Page:
########################################

Un milliard de personnes vivent avec une forme de handicap, ce qui représente environ 15 % de la population mondiale. Selon le Rapport mondial sur le handicap[1], le nombre de personnes handicapées ne fait qu'augmenter. En effet, la population vieillit et les personnes âgées ont un risque plus élevé de développer une forme d'invalidité. Des facteurs environnementaux, tels que les accidents de la route, les catastrophes naturelles et divers conflits mondiaux contribuent également à l'augmentation de l'invalidité. Pourtant, bien qu'elles représentent «la plus grande minorité du monde», les personnes vivant avec un handicap sont souvent oubliées et leurs besoins, souvent négligés. Si cette affirmation est véritable dans la vie de tous les jours, imaginez ce qu'il en est en tourisme d'affaires. Lorsqu'on organise un événement, à petite ou grande échelle, les probabilités qu'au moins une personne vivant avec un handicap soit présente sont immenses et quasi garanties. Pourtant, les personnes à mobilité réduite ou qui présentent des limitations physiques sont la plupart du temps négligées et oubliées lors de l'organisation d'un événement. Quel est l'impact d'une telle situation pour les acteurs de l'industrie ? Et pour les personnes touchées ?

Isabelle Ducharme, présidente du C.A. de Kéroul

Isabelle Ducharme, présidente du C.A de Kéroul, un organisme à but non lucratif dont les actions visent à rendre le tourisme et la culture accessibles aux personnes à capacités physiques restreintes, est d'avis que «la question est loin d'être simple.»

«C'est complexe et pas tout à fait encore compris, la notion de mobilité et d'accessibilité en tourisme d'affaires, explique-t-elle. Disons que ce n'est pas un automatisme pour les organisateurs d'événements de réfléchir à nos besoins, et ce sont encore des démarches supplémentaires pour la personne qui vit avec un handicap et ce, qu'elle soit présente dans la salle ou qu'elle participe en tant que panéliste.»

########################################

Informations fournies:
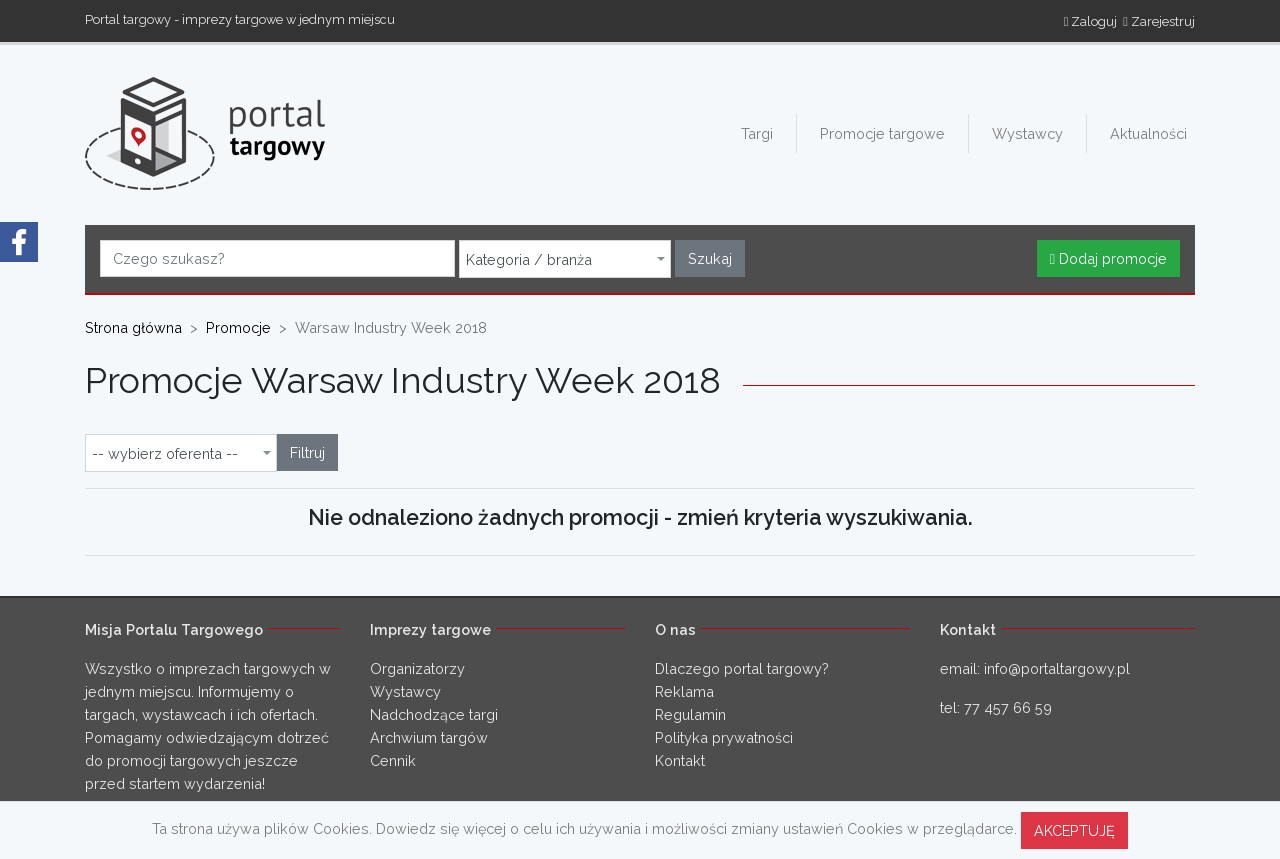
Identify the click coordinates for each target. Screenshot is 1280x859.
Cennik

########################################

Consigne 1:
Dites si chacune des affirmations suivantes concorde avec la page sur le handicap en tourisme d'affaires, en répondant par oui ou par non et en citant mot pour mot le passage décisif. (a) Les personnes vivant avec un handicap représentent environ 15 % de la population mondiale. (b) Selon le Rapport mondial sur le handicap, le nombre de personnes handicapées est en baisse. (c) Kéroul est un organisme à but lucratif.
Consigne 2:
Donnez la suite de la page sur le handicap en tourisme d'affaires, en reprenant après la dernière phrase affichée.

Réponse rédigée 1:
(a) Oui : « ce qui représente environ 15 % de la population mondiale ».
(b) Non : « le nombre de personnes handicapées ne fait qu'augmenter ».
(c) Non : « un organisme à but non lucratif ».

Réponse rédigée 2:
Mme Ducharme sait de quoi elle parle, puisqu'elle se déplace en fauteuil roulant, en plus d'offrir et de participer à de nombreuses conférences sur la mobilité, l'accessibilité et bien sûr de nombreux autres sujets entourant le tourisme.

«Pour le vivre encore assez régulièrement, les organisateurs d'événements vont peut-être penser à nous fournir une table pour prendre la parole, mais ils ne penseront pas qu'il faut qu'on s'y rende, à cette table. Parce que je suis en fauteuil roulant, je ne peux pas me déplacer dans une salle s'il y a des marches ou si cela nécessite que je doive monter sur une estrade et qu'il n'y a pas de rampe d'accès. Pour une présentation, je ne peux pas me rendre au lutrin, et souvent, pour que je ne sois pas différente des autres ou pour éviter de faire deux montages dans la salle, tous les panélistes seront assis à une table pour m'accommoder et pour rendre la situation plus homogène. Par contre, je dois le mentionner, et cela doit être réfléchi en amont pour l'organisateur.»

Du côté de l'Hôtel Château Laurier Québec, accueillir un événement, quel qu'il soit, nécessite d'abord et avant tout une excellente communication avec les organisateurs, mais surtout avec les employés, et c'est encore plus vrai lorsqu'on accueille des personnes vivant avec un handicap.

«C'est un incontournable pour nous d'être inclusif et nous sommes en mesure d'appuyer les organisateurs d'événements et de nous adapter, confie Aude Lafrance-Girard directrice générale de l'Hôtel Château Laurier Québec. Nous avons déjà accueilli un événement où la grande majorité des participants étaient sourds et muets. Pour ce faire, nous avions prévu un service de traduction simultanée, en plus de sensibiliser les employés à la venue du groupe. C'est un aspect non négligeable du tourisme d'affaires : la communication avec les employés. Il faut que tous les membres de l'équipe soient informés qu'un groupe nécessitant des besoins particuliers est sur le point d'arriver à l'hôtel et une fois qu'ils sont sur place, tous les employés doivent demeurer à l'affût. S'ils repèrent quelqu'un qui semble perdu ou inconfortable, ils doivent être proactifs, allez vers eux et ne pas attendre.»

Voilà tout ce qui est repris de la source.